--- MATERIAL FOR THIS TASK ---

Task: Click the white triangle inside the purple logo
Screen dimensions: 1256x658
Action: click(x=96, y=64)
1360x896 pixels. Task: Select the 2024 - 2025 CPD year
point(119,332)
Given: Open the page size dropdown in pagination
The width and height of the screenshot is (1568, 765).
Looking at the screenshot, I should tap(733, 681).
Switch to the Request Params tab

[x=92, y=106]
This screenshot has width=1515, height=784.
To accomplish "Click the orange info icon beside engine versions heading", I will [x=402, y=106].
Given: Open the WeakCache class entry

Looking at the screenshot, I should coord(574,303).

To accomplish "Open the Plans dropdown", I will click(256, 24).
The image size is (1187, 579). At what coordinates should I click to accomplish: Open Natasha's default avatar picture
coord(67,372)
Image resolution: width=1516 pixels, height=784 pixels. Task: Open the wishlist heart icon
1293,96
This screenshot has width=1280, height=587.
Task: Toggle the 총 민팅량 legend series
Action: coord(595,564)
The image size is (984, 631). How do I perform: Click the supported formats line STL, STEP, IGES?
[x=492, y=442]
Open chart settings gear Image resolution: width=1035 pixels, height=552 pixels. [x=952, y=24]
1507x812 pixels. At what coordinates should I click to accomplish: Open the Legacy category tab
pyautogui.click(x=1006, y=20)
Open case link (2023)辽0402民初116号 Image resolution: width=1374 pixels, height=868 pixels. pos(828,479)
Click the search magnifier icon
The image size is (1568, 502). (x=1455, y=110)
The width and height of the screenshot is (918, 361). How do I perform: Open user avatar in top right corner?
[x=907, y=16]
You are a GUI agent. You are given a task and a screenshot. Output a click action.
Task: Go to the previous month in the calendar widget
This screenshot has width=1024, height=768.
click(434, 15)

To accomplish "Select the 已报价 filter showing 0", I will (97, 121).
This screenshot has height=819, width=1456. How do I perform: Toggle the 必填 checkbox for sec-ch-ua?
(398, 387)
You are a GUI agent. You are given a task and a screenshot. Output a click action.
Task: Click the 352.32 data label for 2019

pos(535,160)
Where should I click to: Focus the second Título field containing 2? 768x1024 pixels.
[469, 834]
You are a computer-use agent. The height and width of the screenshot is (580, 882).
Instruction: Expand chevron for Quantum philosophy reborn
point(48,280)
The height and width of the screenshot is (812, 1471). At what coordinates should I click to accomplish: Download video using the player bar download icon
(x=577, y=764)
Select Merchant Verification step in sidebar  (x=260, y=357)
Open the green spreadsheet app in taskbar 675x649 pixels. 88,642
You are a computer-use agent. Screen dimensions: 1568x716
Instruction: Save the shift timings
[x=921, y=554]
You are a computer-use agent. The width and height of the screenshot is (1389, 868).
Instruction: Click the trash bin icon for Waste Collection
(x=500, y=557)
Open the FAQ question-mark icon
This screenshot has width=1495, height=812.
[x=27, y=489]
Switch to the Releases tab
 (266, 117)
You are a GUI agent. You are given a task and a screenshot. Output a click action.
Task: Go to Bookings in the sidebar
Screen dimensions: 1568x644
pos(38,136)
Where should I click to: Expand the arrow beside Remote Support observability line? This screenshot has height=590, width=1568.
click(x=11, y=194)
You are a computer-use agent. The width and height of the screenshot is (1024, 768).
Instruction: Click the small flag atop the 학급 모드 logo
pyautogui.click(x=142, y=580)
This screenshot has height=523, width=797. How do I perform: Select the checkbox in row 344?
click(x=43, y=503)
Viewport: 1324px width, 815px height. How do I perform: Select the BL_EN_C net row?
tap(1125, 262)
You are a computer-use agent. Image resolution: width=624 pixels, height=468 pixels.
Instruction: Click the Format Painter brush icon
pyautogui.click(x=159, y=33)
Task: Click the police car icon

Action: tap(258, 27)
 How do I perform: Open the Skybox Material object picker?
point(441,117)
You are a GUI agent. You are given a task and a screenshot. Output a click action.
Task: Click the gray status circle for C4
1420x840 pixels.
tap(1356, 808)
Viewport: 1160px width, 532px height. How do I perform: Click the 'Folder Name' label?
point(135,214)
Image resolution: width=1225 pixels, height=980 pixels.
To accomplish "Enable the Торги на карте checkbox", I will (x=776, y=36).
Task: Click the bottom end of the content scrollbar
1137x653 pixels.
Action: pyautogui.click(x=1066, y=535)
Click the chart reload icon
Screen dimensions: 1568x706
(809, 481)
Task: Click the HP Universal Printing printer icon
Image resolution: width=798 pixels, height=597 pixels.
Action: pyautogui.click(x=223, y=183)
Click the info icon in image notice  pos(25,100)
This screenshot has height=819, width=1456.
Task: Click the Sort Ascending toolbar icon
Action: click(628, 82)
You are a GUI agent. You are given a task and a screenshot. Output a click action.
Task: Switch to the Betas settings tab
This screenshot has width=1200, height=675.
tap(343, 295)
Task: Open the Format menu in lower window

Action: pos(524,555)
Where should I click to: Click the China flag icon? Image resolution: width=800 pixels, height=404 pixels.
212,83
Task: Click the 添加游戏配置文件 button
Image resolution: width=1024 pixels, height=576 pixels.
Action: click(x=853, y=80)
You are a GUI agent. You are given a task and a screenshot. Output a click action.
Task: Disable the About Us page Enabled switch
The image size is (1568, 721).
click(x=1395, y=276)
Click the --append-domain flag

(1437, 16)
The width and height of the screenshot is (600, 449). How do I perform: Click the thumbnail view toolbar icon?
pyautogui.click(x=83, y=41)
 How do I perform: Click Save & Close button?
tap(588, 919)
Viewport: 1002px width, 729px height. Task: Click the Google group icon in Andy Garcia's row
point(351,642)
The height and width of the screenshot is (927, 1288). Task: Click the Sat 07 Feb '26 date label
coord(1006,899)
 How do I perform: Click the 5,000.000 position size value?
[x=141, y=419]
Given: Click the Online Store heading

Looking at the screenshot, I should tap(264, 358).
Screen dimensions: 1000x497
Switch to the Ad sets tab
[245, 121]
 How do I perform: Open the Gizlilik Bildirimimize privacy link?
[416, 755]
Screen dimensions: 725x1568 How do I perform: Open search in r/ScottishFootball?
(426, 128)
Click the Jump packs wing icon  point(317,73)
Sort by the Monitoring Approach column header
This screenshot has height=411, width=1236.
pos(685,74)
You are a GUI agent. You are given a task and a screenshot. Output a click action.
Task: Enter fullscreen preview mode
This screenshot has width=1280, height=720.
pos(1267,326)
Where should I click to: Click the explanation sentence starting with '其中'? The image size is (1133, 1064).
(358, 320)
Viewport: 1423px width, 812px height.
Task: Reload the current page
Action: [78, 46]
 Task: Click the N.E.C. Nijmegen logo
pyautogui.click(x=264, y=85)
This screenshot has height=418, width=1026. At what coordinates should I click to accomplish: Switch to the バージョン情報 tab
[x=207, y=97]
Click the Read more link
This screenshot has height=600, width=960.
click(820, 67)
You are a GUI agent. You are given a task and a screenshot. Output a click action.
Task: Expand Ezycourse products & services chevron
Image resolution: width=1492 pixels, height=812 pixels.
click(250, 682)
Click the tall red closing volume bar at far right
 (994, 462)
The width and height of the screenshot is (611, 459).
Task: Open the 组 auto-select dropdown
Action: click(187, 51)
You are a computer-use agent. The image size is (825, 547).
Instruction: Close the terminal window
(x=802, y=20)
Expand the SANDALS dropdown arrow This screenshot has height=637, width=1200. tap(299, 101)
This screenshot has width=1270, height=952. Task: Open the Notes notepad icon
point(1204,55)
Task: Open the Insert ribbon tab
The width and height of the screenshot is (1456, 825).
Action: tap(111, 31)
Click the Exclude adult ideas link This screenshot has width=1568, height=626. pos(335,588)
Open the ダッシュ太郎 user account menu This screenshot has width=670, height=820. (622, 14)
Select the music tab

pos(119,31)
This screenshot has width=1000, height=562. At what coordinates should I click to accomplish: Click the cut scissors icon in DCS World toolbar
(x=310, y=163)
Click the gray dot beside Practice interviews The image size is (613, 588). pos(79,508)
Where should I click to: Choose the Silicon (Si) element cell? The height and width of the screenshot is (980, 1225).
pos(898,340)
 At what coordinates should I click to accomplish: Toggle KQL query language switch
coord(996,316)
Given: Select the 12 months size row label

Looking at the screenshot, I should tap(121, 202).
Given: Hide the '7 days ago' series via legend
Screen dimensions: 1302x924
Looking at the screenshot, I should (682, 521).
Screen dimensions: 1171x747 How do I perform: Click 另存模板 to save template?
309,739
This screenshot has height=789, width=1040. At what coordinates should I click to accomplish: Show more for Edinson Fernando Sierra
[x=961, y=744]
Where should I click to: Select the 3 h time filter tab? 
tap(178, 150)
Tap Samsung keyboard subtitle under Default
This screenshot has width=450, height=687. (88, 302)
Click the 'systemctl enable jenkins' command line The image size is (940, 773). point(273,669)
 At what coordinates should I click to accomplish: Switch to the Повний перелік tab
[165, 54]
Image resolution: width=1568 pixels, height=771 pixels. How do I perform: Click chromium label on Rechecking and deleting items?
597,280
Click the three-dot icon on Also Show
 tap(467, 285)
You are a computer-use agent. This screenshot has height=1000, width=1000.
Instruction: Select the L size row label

--- TASK DETAILS ---
Lay out everything in the listing from the line containing "This screenshot has width=1000, height=562." down to the line containing "Click the gray dot" as a two-column CSV headed input and output, with one row for each text and its answer. Quote every field and replace any line breaks inside a field with spaces.

--- THE SOLUTION ---
input,output
"This screenshot has width=1000, height=562. At what coordinates should I click to accomplish: Click the cut scissors icon in DCS World toolbar","(x=310, y=163)"
"Click the gray dot beside Practice interviews The image size is (613, 588).","pos(79,508)"